Copy the rows again word for word, from the line that contains "Where should I" through the end of the rows, and leave the pictures out of your answer.

◆ **Data for this exercise**
'''

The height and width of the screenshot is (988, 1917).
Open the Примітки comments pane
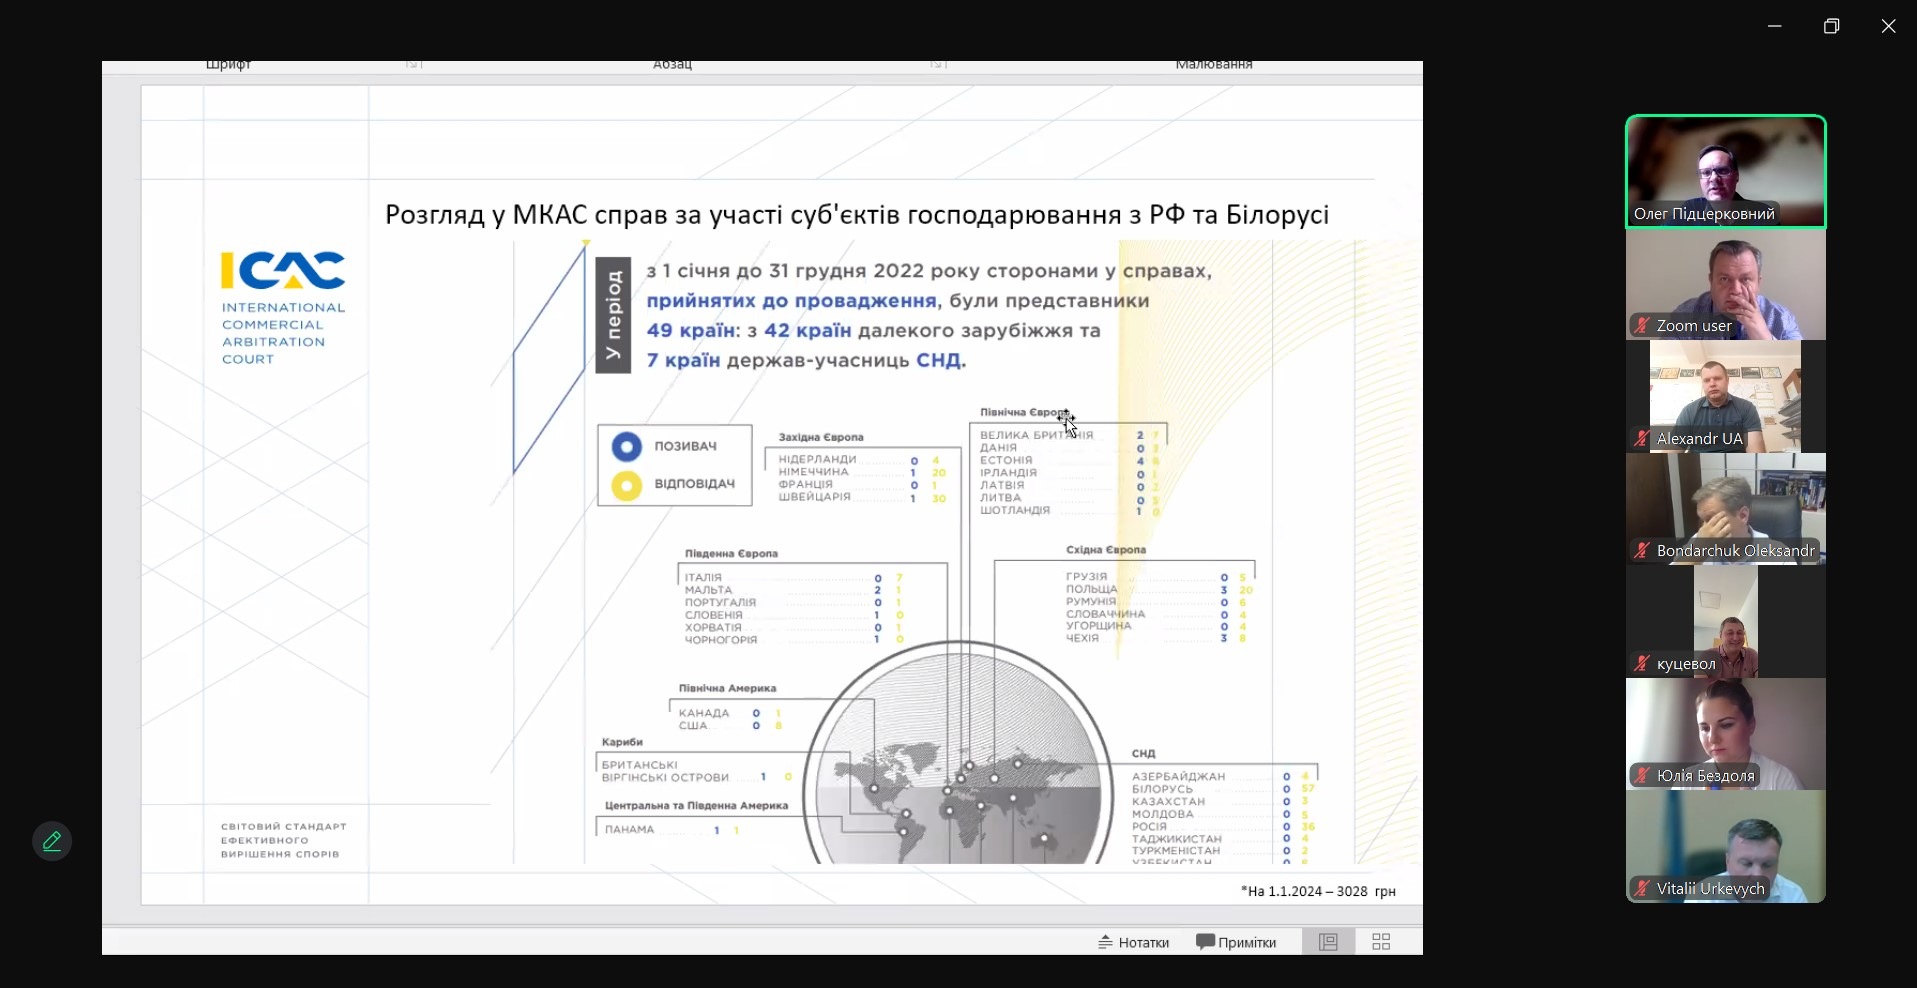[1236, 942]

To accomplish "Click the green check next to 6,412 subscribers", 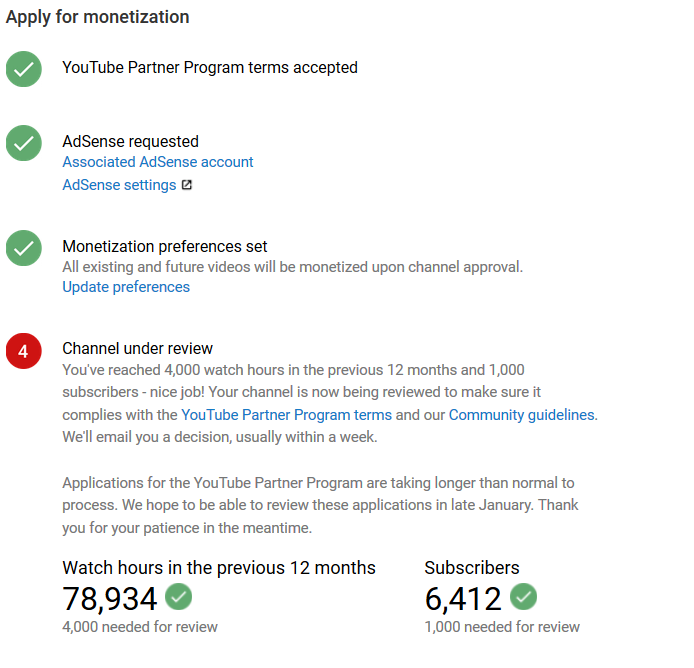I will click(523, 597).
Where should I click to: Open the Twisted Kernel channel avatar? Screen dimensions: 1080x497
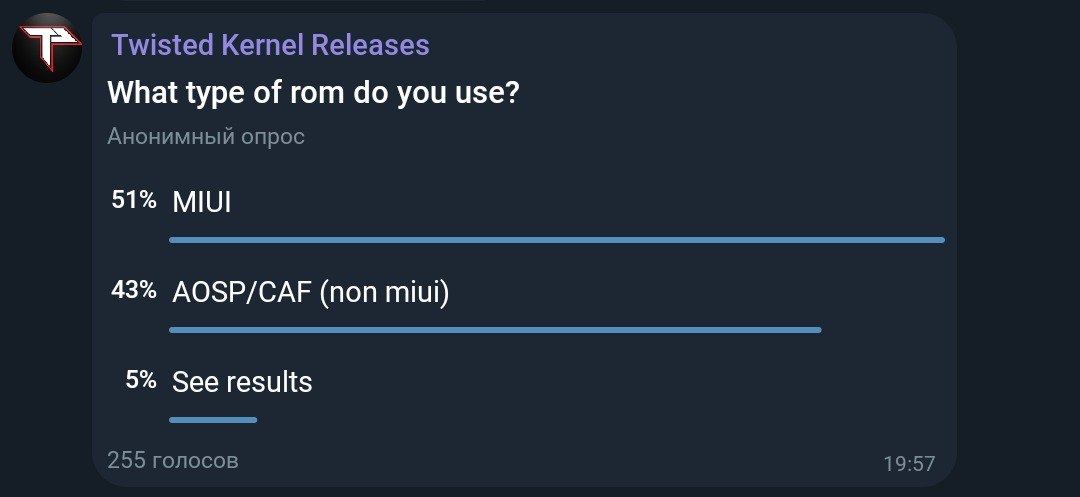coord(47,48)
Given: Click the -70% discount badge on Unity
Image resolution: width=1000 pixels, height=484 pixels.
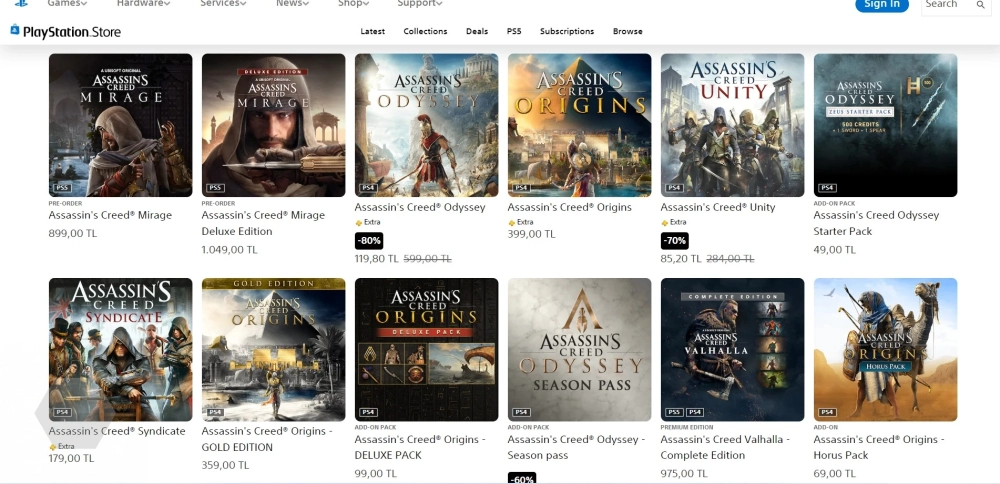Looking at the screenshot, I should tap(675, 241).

'''

◆ **Reply**
Where should I click to: Open the Twisted Kernel channel avatar? Screen dimensions: 1080x497
coord(47,48)
Given: Click the -70% discount badge on Unity
Image resolution: width=1000 pixels, height=484 pixels.
Looking at the screenshot, I should tap(675, 241).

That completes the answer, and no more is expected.